Bamieschijf
Bamieschijf

Reputation: 51

Scrapy: How to scrape a product price which consists of two parts?

I got a scraper which collects data from the website "www.bol.com", the only problem I stumbled upon so far is that the price consists of two parts (in the HTML source). The number and the fraction of the number is seperated.

I tried scraping both the price and the fraction of the price seperately. This works, however, not every product has a price with a fraction. So my scraper ended up only scraping all the products with prices which consist of a number and a fraction, and not the numbers without a fraction. Maybe I need to return the number "0" when there's no fraction available?

HTML Source for price with fraction

The price is being displayed as: 777,86

<span class="promo-price" data-test="price">777
  <sup class="promo-price__fraction" data-test="price-fraction">86</sup>
</span>

Source: https://www.bol.com/nl/p/apple-iphone-11-64gb-zwart/9200000119815601/?bltgh=j0qmNqgyvLwjCGWgGxxPmA.1_30.31.ProductTitle

HTML Source for price without fraction

The price is being displayed as 739- (I don't need the - symbol)

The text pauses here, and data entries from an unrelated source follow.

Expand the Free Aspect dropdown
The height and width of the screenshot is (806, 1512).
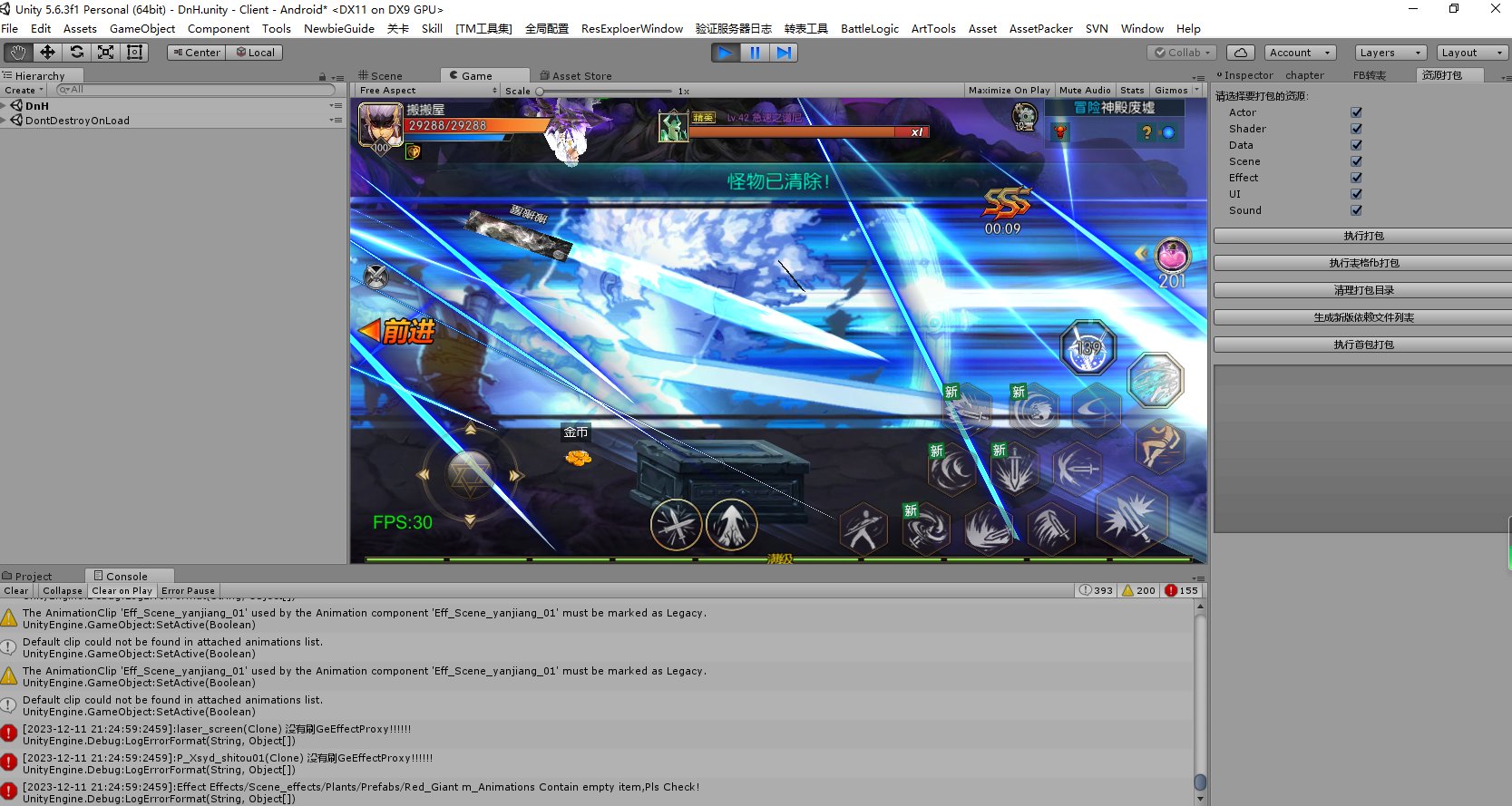427,91
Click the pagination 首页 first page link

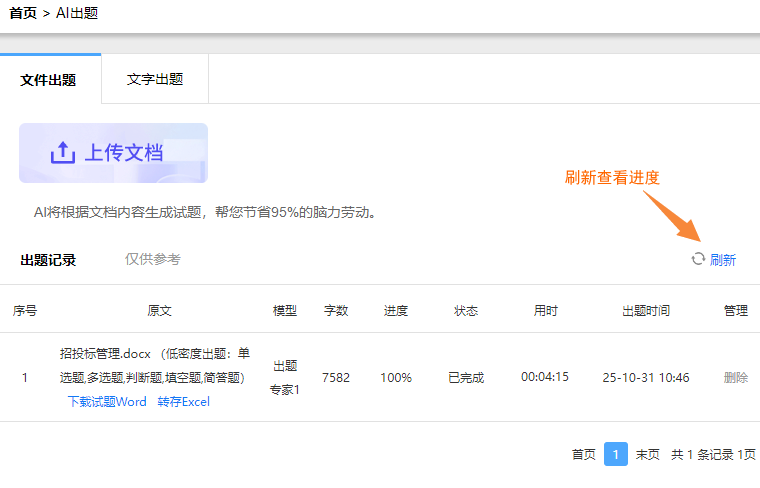pyautogui.click(x=584, y=454)
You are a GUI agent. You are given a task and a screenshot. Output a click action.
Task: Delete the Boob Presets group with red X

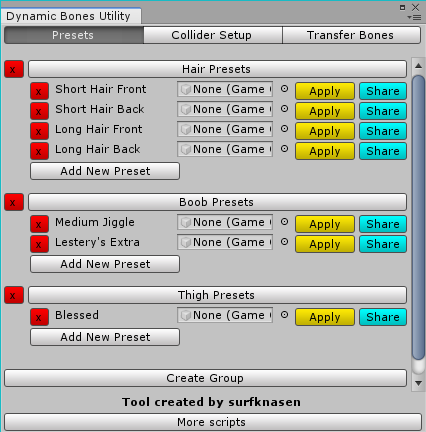(14, 202)
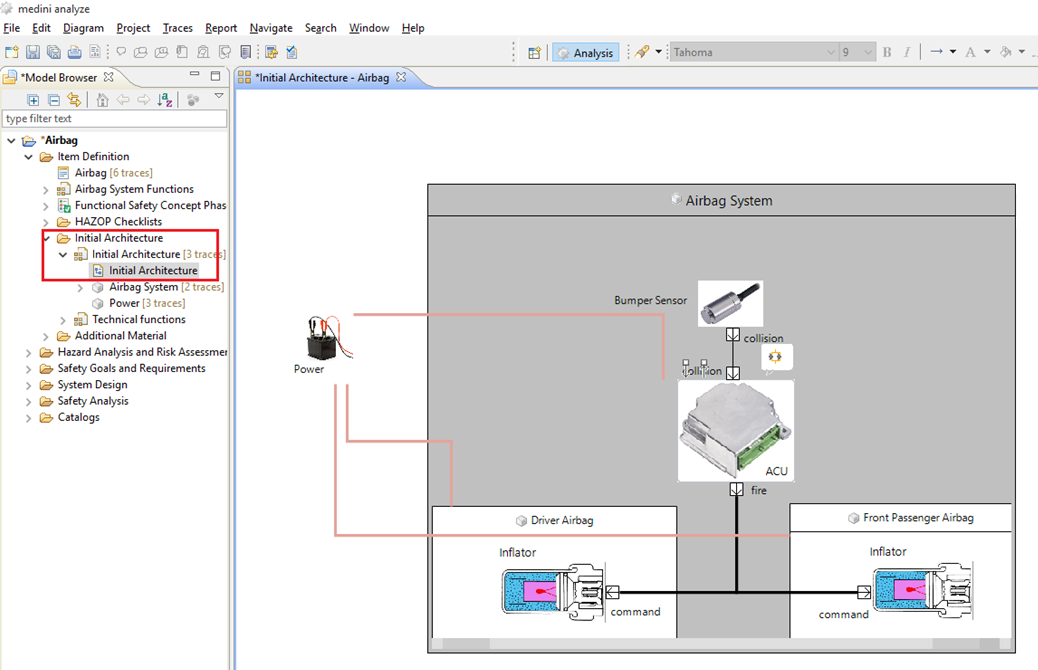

<span class="promo-price" data-test="price">739
  <sup class="promo-price__fraction  promo-price__fraction--dash" data-test="price-fraction">-</sup>
</span>

Source: https://www.bol.com/nl/p/apple-iphone-xr-64gb-zwart/9200000098453451/?bltgh=j0qmNqgyvLwjCGWgGxxPmA.1_30.33.ProductTitle

Scraper

import scrapy
from ..items import Mobile

class AmazonScraper(scrapy.Spider):
    name = "bol_scraper"

    # How many pages you want to scrape
    no_of_pages = 1

    # Headers to fix 503 service unavailable error
    # Spoof headers to force servers to think that request coming from browser ;)
    headers = {'User-Agent': 'Mozilla/5.0 (Windows NT 6.3; Win64; x64) AppleWebKit/537.36 (KHTML, like Gecko) Chrome/58.0.2840.71 Safari/539.36'}

    def start_requests(self):
        # starting urls for scraping
        urls = ["https://www.bol.com/nl/l/apple-iphones/N/4010+4294862300/?ruleRedirect=1&sI=iphone&variants="]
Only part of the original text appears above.